◆ PROBLEM DETAILS ◆
Please tally every line in the listing below where the word "computer" appears, then give the number and nothing more.

====

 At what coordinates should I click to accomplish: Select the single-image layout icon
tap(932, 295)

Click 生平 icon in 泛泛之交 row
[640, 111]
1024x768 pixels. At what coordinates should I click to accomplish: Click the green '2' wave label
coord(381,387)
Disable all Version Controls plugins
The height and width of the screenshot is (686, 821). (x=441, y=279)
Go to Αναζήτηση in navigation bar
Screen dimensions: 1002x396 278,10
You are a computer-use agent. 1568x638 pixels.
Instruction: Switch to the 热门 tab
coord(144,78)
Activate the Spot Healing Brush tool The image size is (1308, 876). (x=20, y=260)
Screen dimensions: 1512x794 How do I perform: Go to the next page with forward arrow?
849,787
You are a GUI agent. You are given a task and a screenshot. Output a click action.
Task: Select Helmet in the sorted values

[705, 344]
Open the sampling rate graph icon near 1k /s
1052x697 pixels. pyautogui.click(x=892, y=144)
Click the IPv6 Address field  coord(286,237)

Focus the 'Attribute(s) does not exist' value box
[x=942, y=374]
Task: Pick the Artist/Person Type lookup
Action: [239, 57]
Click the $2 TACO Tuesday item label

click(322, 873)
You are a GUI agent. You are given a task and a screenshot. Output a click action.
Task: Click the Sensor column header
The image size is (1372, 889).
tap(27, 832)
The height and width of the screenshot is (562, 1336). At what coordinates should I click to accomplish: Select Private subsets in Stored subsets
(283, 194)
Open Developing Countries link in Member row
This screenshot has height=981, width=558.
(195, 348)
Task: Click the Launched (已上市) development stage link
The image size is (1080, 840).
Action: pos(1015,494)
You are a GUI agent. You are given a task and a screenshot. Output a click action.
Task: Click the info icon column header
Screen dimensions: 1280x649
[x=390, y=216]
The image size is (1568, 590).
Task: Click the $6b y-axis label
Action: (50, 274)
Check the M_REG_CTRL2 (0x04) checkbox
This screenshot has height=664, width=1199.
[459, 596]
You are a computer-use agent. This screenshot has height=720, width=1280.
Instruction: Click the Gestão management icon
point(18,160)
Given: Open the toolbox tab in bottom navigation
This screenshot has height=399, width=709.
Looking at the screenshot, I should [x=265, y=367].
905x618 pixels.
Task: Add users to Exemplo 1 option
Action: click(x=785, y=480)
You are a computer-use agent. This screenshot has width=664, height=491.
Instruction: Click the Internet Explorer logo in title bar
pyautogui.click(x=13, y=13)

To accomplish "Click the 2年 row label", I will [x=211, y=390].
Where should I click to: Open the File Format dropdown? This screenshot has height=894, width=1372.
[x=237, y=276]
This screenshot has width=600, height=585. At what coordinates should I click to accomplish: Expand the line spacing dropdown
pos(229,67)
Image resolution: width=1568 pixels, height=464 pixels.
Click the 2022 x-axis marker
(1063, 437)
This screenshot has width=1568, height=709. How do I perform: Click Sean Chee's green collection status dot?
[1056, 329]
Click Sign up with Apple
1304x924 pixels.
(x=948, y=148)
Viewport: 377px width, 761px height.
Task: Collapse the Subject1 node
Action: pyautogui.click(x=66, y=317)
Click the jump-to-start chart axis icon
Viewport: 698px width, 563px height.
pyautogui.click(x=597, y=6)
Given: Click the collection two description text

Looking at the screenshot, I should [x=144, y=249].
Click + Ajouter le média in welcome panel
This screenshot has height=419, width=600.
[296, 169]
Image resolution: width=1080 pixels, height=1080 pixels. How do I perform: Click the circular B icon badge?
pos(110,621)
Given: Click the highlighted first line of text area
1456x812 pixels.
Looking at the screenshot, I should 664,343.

====

◆ OUTPUT FOR THIS EXERCISE ◆
3